Publié 27 novembre 2017
Mis à jour 27 novembre 2017

Lorsque les Coyotes débarquent à Montréal, Ottawa et Toronto et qu’ils se sauvent avec trois victoires, je crois que nous pouvons dire qu'il existe une certaine parité dans la LNH.

Parité dans le sens qu’il n’y a pas de match donné, de victoire assurée. Chacune des 31 équipes a la capacité de gagner chaque soir. Le faire avec régularité, c'est une autre histoire et c’est ce qui distingue les bonnes équipes des moins bonnes. D’où la présence de ces mêmes Coyotes au dernier rang du circuit.

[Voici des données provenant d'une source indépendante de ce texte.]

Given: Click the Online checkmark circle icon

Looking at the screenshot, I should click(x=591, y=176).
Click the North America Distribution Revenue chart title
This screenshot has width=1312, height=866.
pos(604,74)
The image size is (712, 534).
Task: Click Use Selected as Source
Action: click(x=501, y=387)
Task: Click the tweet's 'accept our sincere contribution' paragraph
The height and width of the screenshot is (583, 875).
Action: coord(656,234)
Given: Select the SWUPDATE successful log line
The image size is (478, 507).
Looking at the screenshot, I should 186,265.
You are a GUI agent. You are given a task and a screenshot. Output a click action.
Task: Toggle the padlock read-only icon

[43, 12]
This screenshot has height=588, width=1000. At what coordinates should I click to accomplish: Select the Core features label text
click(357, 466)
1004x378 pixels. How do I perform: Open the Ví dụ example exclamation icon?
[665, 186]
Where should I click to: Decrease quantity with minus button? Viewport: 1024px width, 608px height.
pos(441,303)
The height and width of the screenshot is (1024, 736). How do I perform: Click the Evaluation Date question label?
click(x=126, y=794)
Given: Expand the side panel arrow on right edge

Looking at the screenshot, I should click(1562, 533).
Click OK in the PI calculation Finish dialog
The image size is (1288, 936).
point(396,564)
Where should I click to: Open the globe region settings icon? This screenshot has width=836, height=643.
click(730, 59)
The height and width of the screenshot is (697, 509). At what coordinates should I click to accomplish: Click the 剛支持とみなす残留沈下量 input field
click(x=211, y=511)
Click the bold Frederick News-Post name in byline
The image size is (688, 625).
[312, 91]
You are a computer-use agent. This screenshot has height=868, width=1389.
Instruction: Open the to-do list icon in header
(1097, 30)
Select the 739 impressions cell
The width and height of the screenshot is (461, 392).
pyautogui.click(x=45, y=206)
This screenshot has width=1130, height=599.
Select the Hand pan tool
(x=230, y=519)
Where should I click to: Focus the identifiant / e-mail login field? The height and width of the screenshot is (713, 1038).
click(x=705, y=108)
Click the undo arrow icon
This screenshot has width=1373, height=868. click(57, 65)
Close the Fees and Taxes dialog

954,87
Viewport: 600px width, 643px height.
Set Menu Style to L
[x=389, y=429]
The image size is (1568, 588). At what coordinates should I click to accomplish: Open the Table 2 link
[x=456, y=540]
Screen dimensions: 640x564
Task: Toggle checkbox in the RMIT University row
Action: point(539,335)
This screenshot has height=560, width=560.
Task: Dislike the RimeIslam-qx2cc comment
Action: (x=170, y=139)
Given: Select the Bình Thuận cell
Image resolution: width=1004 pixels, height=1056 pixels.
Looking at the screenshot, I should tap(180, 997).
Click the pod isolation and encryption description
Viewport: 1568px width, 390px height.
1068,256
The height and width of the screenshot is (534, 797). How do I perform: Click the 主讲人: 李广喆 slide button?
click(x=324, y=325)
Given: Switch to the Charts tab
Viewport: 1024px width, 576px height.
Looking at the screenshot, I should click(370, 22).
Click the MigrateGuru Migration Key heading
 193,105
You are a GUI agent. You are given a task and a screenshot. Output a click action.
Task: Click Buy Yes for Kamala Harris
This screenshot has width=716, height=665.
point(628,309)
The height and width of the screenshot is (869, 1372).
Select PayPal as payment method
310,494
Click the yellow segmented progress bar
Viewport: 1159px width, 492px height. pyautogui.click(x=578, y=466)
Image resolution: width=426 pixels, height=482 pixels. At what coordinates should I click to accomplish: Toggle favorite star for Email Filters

À bien regarder le classement après un peu plus d'une vingtaine de matchs joués, 28 équipes sont toujours dans la course pour accéder à la danse du printemps. Cela dit, certaines courses seront évidemment plus ardues que d’autres.

Et les Canadiens dans tout ça?

On ne cesse de nous casser les oreilles avec le fait que les Canadiens doivent jouer pour plus de ,600 pour accéder aux séries éliminatoires. Mais ce chiffre ne tient jamais compte du dossier des autres équipes.

Qu’on se le tienne pour dit, les autres formations connaîtront elles aussi des passages à vide, parlez-en aux Sénateurs. Et ladite parité pourrait aussi jouer en faveur des hommes de Claude Julien. Si Carey Price joue comme il l'a fait contre les Sabres et les Blue Jackets, il n'est pas impossible que le CH prenne la mesure d'équipes comme Tampa ou Toronto.

Un coup d’œil au classement nous démontre clairement la parité qui existe au sein de la LNH. Avant les matchs de lundi, il n’y a que deux maigres points d’écart entre les Canadiens (23) et les Red Wings (25).

Dans l’Ouest, la situation est analogue : Anaheim (24) n’a que trois points à combler pour rattraper Calgary (27) afin d’accéder au statut d’équipe repêchée.

Pas de panique

Tout ça pour dire qu’il ne faut pas appuyer sur le bouton panique lorsque vous regardez le classement et que vous voyez votre équipe hors du portrait des séries. À moins que vous soyez partisan des Coyotes ou de Buffalo, les autres formations ont encore des chances de jouer au-delà des 82 matchs.

Après tout, c’est ce qu’ont toujours voulu les grands bonzes de la LNH, car la parité conserve l’intérêt d’une majorité de partisans jusqu’au tout dernier match de la saison. 

Évidemment, le portrait actuel risque de changer au cours des 20 prochaines rencontres. Il faudra donc réviser la liste des prétendants aux séries. Mais chose certaine, pour l'amateur de hockey, contrairement aux partisans d'une seule équipe, la parité est palpitante.